M. François Baertschi (MCG). On l'aura compris, à gauche, c'est haro sur les entreprises ! Mais en détruisant ces entreprises, on n'aura plus rien à distribuer. C'est ça, le problème. Parce qu'il faut avoir une capacité distributive pour permettre d'assurer les tâches fondamentales de l'Etat. Le MCG défend les PME. Il défend également les résidents genevois. C'est cela, toute sa ligne politique. Certains parlent de nouvelle droite: non, non ! Au contraire. Nous sommes dans un axe protectionniste, dans un axe original, dans un axe où nous défendons de manière prioritaire les Genevois; c'est notre fonction.
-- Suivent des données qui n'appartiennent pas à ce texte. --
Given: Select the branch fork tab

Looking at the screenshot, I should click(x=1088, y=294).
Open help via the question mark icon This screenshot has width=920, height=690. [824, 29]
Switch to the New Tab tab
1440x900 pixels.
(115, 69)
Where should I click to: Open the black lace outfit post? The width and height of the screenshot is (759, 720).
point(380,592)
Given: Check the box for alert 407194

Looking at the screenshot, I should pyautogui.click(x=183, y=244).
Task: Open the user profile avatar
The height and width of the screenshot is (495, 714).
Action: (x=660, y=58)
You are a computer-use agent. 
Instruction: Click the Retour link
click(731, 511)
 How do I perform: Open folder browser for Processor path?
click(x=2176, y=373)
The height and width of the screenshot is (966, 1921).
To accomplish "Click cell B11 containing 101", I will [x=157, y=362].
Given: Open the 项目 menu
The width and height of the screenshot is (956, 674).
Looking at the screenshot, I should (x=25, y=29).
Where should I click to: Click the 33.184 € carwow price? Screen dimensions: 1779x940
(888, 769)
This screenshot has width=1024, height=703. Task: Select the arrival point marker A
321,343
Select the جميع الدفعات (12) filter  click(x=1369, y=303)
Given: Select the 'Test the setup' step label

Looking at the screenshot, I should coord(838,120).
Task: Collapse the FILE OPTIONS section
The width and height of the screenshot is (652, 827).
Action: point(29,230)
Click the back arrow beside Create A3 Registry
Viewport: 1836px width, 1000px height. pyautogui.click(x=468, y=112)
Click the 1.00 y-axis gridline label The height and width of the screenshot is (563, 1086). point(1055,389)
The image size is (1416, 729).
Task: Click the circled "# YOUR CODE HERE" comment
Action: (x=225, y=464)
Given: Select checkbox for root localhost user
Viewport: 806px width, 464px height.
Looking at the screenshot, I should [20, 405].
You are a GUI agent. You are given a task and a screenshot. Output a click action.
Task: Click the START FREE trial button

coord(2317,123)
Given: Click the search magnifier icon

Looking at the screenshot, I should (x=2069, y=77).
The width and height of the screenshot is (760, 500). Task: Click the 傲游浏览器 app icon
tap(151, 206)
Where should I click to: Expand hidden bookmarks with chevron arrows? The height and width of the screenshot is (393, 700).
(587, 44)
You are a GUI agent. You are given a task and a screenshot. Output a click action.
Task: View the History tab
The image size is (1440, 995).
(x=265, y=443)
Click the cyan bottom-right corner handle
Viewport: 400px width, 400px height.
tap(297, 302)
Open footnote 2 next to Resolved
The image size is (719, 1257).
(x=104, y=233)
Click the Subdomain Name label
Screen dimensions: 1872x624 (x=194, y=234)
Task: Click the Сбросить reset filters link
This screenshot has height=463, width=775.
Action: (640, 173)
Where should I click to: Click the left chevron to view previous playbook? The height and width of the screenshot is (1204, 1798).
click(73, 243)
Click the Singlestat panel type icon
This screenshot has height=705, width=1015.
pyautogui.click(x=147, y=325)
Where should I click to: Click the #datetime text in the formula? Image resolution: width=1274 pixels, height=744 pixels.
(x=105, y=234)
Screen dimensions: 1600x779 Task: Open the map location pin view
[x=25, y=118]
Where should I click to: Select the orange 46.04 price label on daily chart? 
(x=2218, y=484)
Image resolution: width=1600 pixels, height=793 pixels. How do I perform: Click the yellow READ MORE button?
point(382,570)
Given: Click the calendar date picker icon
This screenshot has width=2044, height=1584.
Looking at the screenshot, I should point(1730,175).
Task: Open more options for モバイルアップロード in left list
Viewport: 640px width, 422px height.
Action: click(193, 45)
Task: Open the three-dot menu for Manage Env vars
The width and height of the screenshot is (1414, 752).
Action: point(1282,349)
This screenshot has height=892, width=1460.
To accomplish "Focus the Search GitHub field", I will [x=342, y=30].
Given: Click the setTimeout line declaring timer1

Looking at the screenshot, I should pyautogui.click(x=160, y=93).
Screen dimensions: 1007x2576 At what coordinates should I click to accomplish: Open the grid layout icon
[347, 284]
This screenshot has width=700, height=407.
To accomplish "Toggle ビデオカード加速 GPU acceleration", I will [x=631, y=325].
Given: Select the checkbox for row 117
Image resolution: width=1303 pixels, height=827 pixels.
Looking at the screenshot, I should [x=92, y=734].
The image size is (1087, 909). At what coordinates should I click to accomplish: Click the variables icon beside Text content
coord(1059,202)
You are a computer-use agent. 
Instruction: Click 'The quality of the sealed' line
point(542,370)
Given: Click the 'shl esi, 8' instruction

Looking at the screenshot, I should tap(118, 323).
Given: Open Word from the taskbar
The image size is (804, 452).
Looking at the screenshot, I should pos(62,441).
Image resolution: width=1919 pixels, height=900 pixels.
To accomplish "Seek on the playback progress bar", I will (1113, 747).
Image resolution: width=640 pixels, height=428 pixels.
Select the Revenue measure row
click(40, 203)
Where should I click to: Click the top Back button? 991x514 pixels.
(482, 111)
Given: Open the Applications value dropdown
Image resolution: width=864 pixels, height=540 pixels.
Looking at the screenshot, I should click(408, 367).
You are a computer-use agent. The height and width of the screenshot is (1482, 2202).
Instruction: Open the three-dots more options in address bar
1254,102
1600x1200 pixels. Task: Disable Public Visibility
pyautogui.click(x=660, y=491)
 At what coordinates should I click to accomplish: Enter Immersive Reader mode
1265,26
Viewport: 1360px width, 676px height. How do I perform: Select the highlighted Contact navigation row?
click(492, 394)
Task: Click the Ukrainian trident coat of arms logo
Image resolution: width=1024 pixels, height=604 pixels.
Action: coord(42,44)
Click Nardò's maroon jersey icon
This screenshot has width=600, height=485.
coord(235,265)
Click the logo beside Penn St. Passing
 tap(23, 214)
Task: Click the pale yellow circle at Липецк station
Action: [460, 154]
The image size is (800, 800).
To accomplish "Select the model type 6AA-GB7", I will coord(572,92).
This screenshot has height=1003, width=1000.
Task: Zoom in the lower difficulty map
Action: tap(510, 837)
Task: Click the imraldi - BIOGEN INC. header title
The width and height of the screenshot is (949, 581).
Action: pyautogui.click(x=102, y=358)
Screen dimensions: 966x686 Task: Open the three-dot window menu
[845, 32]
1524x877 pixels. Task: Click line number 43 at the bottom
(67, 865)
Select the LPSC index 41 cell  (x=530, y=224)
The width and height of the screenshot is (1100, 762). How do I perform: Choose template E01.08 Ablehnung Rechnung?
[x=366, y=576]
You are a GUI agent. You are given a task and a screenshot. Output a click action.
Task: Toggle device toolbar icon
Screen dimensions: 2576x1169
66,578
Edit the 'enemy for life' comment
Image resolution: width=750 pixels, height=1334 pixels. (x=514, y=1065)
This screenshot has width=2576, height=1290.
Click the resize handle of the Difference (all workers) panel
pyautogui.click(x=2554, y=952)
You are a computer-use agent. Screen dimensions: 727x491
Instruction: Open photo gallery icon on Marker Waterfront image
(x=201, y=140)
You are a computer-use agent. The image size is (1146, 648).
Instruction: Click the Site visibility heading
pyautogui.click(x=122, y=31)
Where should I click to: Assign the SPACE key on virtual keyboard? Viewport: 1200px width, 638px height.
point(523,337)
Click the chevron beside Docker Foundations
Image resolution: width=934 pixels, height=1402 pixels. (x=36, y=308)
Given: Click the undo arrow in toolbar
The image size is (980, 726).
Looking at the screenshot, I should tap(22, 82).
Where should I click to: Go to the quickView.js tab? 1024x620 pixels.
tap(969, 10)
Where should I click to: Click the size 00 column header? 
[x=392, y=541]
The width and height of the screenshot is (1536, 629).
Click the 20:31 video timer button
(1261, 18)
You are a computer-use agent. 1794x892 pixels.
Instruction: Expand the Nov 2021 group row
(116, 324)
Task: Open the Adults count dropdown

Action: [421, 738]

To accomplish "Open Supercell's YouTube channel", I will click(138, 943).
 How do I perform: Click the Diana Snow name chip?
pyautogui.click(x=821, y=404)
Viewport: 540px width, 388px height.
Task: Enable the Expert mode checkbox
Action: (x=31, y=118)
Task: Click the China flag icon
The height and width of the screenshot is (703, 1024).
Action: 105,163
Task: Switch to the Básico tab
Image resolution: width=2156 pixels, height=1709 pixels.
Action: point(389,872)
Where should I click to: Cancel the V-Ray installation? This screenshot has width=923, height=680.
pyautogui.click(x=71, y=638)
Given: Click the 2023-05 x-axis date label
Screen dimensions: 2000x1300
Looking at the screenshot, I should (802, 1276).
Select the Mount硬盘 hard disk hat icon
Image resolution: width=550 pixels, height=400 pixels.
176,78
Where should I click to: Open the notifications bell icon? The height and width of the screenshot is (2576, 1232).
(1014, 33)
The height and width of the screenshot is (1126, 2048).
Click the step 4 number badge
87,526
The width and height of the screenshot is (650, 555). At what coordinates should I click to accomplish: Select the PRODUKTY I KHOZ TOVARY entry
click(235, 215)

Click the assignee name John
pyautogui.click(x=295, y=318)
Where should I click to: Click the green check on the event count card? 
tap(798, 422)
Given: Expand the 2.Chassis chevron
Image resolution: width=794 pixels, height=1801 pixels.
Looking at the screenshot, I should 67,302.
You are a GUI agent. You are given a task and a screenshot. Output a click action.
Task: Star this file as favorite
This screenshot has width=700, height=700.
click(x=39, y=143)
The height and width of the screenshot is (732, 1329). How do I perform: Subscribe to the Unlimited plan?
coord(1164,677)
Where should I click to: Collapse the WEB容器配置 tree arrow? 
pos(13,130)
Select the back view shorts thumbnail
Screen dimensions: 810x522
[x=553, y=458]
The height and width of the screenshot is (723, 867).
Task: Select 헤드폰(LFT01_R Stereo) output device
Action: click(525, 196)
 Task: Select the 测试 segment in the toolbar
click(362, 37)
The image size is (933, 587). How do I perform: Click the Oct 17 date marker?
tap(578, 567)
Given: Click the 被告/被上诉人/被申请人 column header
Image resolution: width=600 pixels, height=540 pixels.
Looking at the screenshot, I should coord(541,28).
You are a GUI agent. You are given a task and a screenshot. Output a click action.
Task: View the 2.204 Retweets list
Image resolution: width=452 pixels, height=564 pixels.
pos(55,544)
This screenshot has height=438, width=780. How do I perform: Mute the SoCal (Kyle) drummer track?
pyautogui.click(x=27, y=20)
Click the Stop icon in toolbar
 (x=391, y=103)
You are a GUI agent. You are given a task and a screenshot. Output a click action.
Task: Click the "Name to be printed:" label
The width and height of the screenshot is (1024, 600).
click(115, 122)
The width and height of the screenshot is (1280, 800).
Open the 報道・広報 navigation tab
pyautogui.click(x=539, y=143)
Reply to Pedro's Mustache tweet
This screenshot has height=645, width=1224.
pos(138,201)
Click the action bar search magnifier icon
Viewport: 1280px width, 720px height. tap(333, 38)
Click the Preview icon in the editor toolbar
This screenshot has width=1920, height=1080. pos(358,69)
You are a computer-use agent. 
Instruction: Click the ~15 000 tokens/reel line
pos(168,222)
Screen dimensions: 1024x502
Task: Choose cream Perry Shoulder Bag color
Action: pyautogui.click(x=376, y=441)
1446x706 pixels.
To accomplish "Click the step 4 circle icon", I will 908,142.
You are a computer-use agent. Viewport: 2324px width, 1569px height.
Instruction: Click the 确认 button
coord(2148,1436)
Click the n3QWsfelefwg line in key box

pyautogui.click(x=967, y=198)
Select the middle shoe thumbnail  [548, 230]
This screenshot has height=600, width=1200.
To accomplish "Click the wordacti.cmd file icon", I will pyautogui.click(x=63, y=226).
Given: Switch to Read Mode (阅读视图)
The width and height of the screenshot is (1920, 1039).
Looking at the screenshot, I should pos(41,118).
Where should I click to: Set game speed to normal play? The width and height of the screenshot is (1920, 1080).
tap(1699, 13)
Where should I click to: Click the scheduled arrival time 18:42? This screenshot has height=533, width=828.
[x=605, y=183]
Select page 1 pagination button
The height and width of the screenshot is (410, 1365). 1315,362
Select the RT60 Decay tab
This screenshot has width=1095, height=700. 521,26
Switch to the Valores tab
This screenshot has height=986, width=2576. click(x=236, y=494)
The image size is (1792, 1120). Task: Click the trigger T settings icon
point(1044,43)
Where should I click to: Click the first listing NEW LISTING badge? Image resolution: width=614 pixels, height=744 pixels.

J'aimerais revenir sur ce qu'a dit M. Rossiaud, qui, lui, soutient que le mauvais développement est dû à un problème de fiscalité. En fait, la fiscalité est une forme de redistribution, or le problème ne se trouve pas dans la redistribution. Le mauvais développement de Genève - sur ce point, je suis d'accord avec le député Rossiaud, parce que cela existe, il faut le reconnaître - est dû à un problème de structure: à la structure du marché de l'emploi, à la structure de l'aménagement de notre territoire, à la structure de notre démographie et à d'autres éléments structurels importants. C'est sur cela que nous devons agir ! Et non pas sur la fiscalité, où on fait fausse route ! Parce que, c'est vrai, comme l'avait relevé un autre préopinant, c'est la politique de Marchais: au-dessus du million, je prends tout ! De manière caricaturale, c'est ce qu'il disait dans les années 70. C'est la politique de la gauche genevoise, malheureusement: «Au-dessus des millions, je prends tout ! Les grandes entreprises, je leur prends tout !» Bon. C'est bien gentil, mais cela ne va nous mener nulle part, si ce n'est vers notre chute et notre perte. Ne suivons pas ces projets-là, utilisons notre bon sens et notre jugeote pour bien gérer les affaires de l'Etat !
Une voix. Bravo !
Mme Nathalie Fontanet, conseillère d'Etat. Le Conseil d'Etat vous encourage évidemment à refuser ce projet de loi. Les liens qui sont faits et les allégations selon lesquelles ce projet de loi viendrait sauver un budget sont totalement farfelus. Seul votre parlement peut revenir sur la décision qui a été prise à la commission des finances s'agissant du budget. Soyez assurés, Mesdames et Messieurs, que dans la mesure où, aux comptes 2018, 82% des revenus du canton sont composés de revenus fiscaux, faire passer un projet de loi pareil n'améliorerait en rien la situation budgétaire de Genève. Merci.
Le président. Merci bien. Mesdames et Messieurs les députés, je mets aux voix l'entrée en matière sur ce projet de loi.
Mis aux voix, le projet de loi 12223 est rejeté en premier débat par 53 non contre 39 oui.